-- start of Text provided --

# stock kernal



## redwizard69 (Feb 26, 2012)

Does anyone by chance have the stock Gingerbread 2.3.5 kernel? Installed CWM recovery and it made my tab do crazy thing. So i found a thread that was a how to restore your Tab to Stock. Unfortunalety, it was an old version. I did get on OTA update but it only took me to 2.2, Any help would be greatly appreciated, Tried using Heimdall to put the rom i had on it back on but am getting no love. Hit the start button after loading the files and it doesn't do anything. Thanks in Advance

P.S. after futzing with it for a couple of hours it finally took the Rom I had on it thru Heimdall. Not sure what that was about but, like I said, it all started when I tried to flash in CWM recovery 5.0.2.7. That took, but it rendered the tablet usless. Would boot, but the unlock slider went backwards when you tried to slide it to unlock and when you tried to hit the power button to shut it off, one of the other choices lit up.........I dunno!


----------



## nicklovell23 (Aug 27, 2011)

redwizard69 said:


> Does anyone by chance have the stock Gingerbread 2.3.5 kernel? Installed CWM recovery and it made my tab do crazy thing. So i found a thread that was a how to restore your Tab to Stock. Unfortunalety, it was an old version. I did get on OTA update but it only took me to 2.2, Any help would be greatly appreciated, Tried using Heimdall to put the rom i had on it back on but am getting no love. Hit the start button after loading the files and it doesn't do anything. Thanks in Advance
> 
> P.S. after futzing with it for a couple of hours it finally took the Rom I had on it thru Heimdall. Not sure what that was about but, like I said, it all started when I tried to flash in CWM recovery 5.0.2.7. That took, but it rendered the tablet usless. Would boot, but the unlock slider went backwards when you tried to slide it to unlock and when you tried to hit the power button to shut it off, one of the other choices lit up.........I dunno!


Did you unzip the recovery before flashing?????


----------



## redwizard69 (Feb 26, 2012)

Yes I did, It had a recovery and a kernel image in it.I used those and thats when the fun started.


----------

-- end of Text provided --
-- start of Provided records --

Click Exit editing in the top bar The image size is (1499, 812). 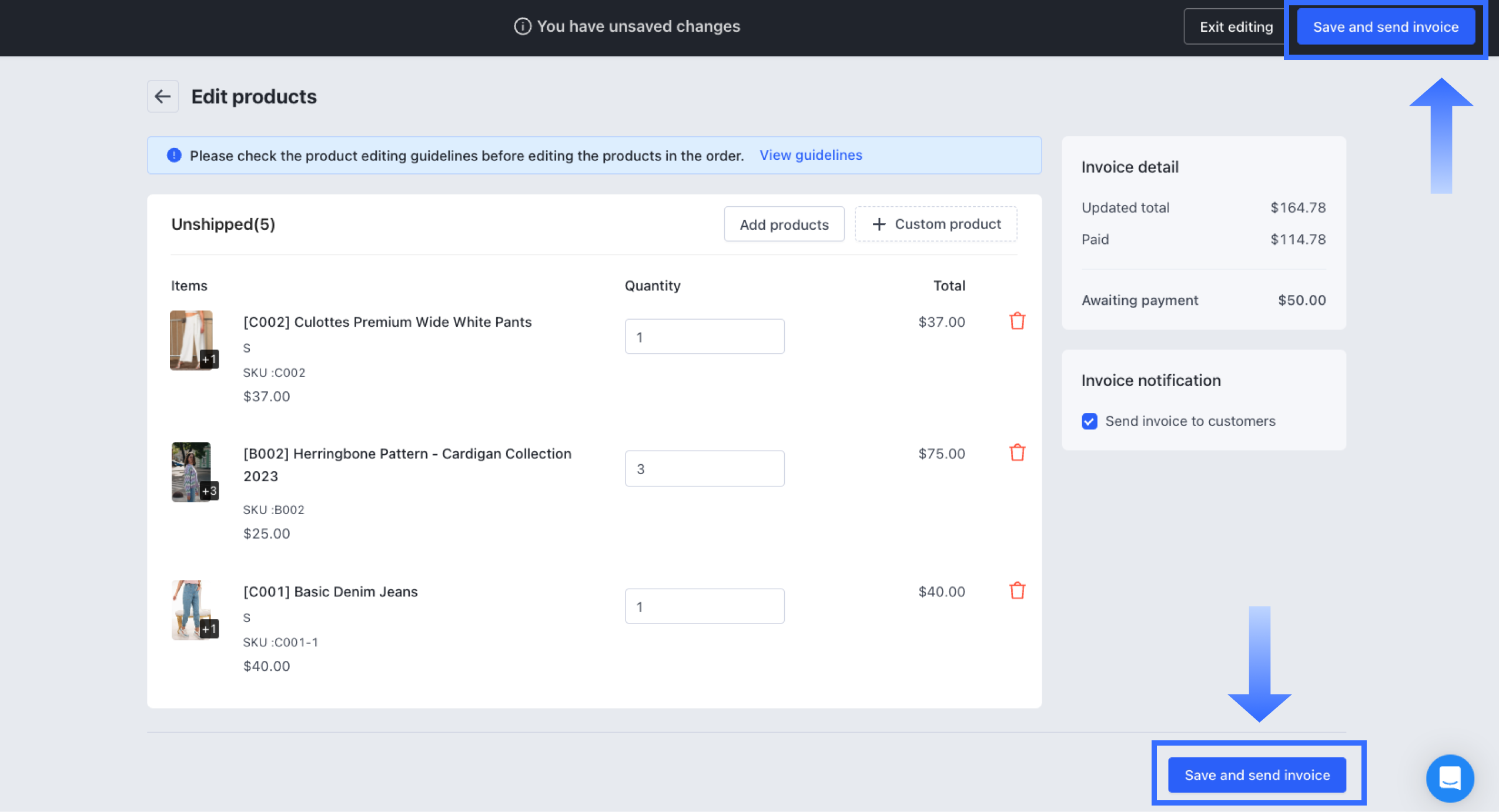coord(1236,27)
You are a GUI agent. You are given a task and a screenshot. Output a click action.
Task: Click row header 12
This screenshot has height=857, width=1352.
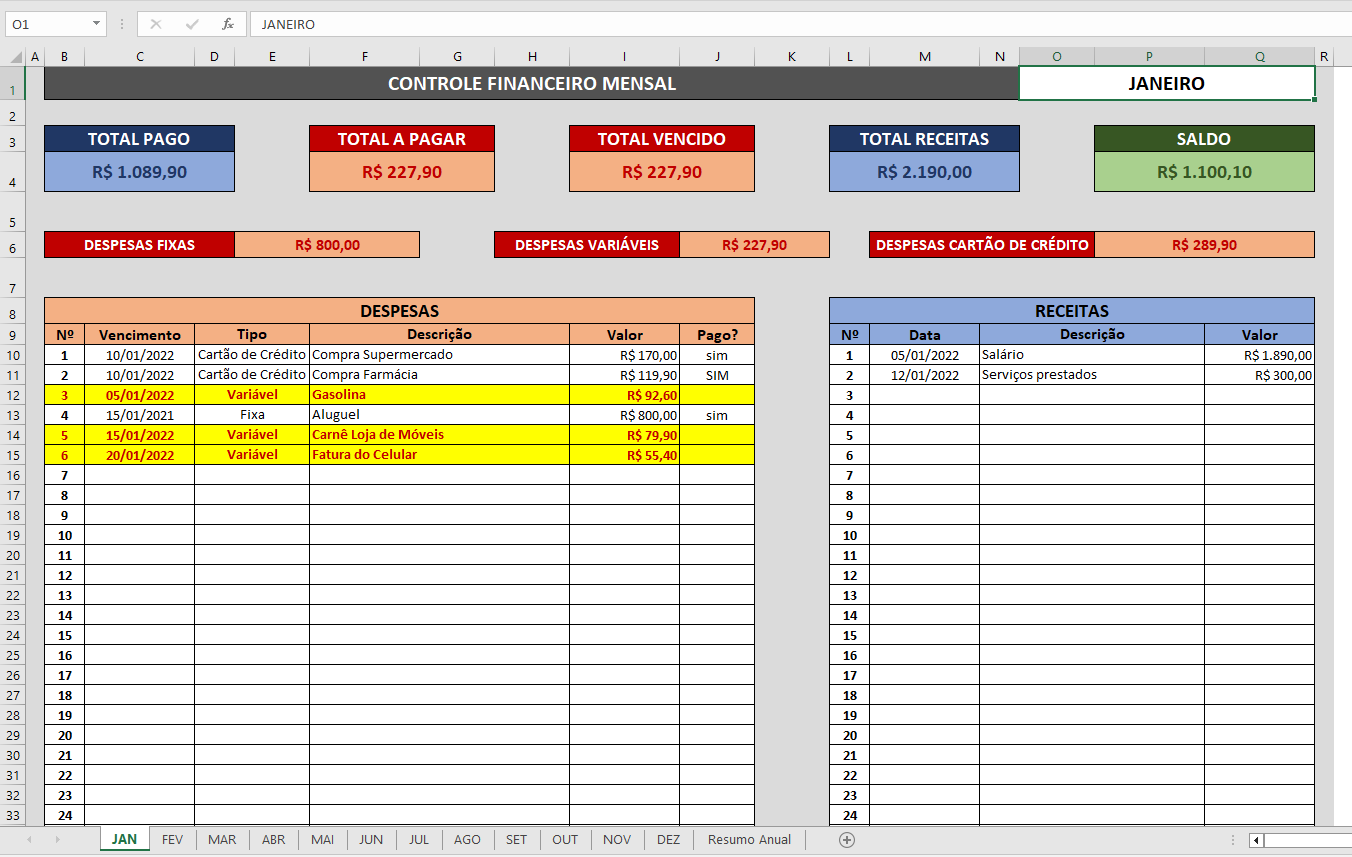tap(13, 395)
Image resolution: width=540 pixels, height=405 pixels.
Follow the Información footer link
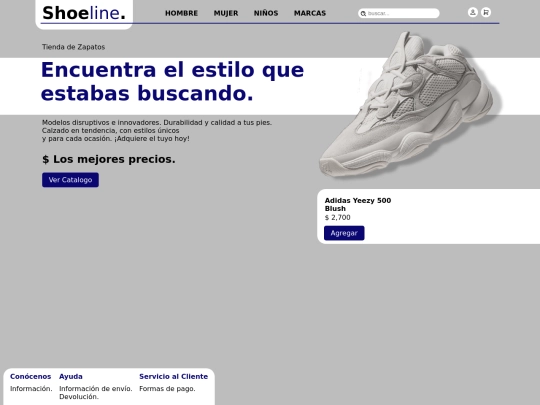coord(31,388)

-- end of Provided records --
-- start of Provided records --

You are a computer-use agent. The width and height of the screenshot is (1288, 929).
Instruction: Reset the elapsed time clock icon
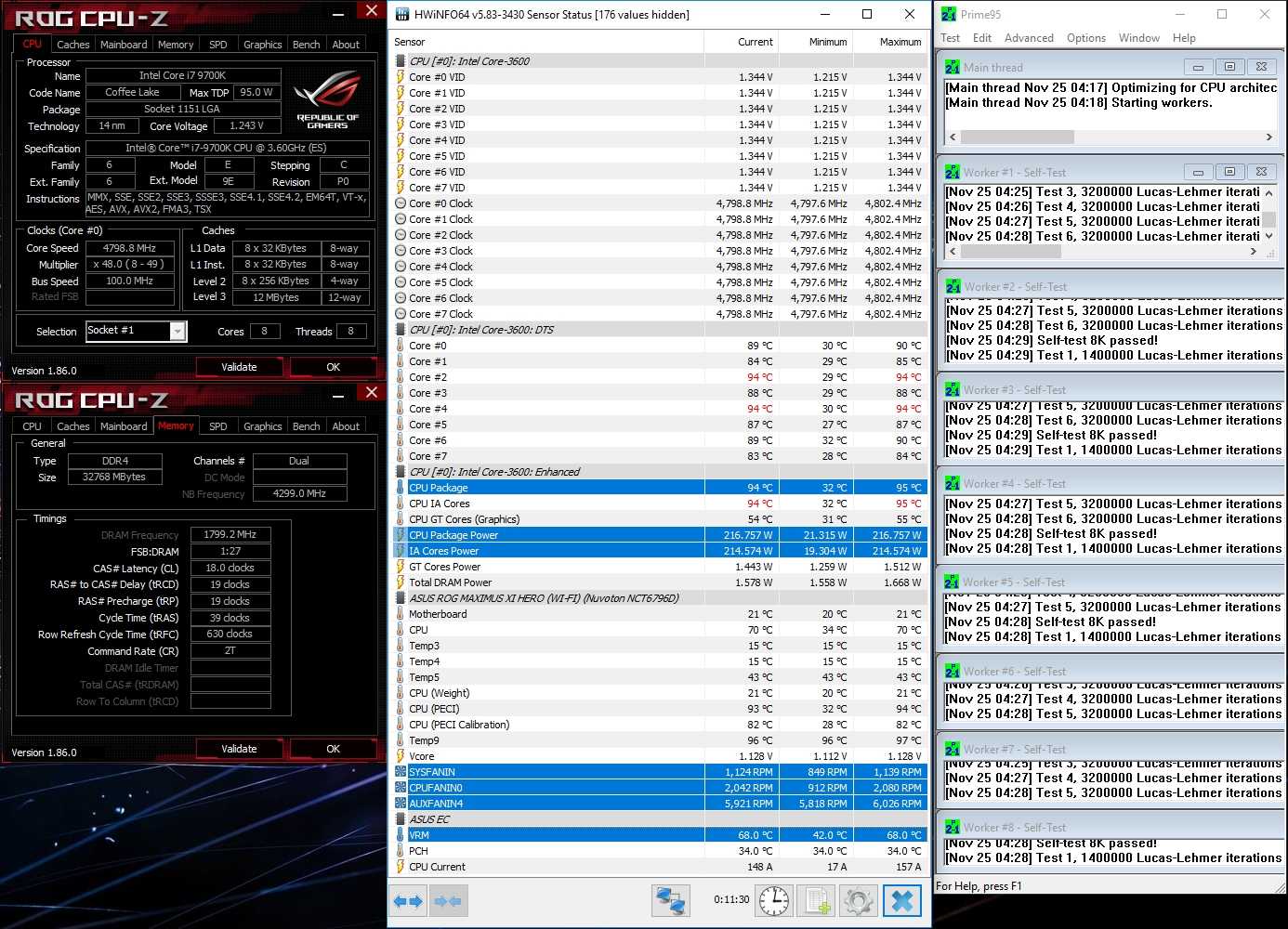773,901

-- end of Provided records --

**Short exercise 1**
List every version number that appears in the forum thread, and say what each one refers to.
**Short exercise 2**
Summarize the forum thread in two sentences.
**Short exercise 3**
According to the last post in the forum thread, what did the unzipped recovery contain?

**Full solution 1**
- 2.3.5: the stock Gingerbread kernel version the poster is looking for
- 2.2: the version the OTA update brought the tablet to
- 5.0.2.7: the version of CWM recovery that was flashed

**Full solution 2**
The user redwizard69 asks for the stock Gingerbread 2.3.5 kernel after flashing CWM recovery 5.0.2.7 left the tablet booting but useless, and reports that Heimdall finally took the previous ROM after a couple of hours of trying. Another user asks whether the recovery was unzipped before flashing, and redwizard69 replies that it was and that it held a recovery and a kernel image.

**Full solution 3**
It contained a recovery and a kernel image.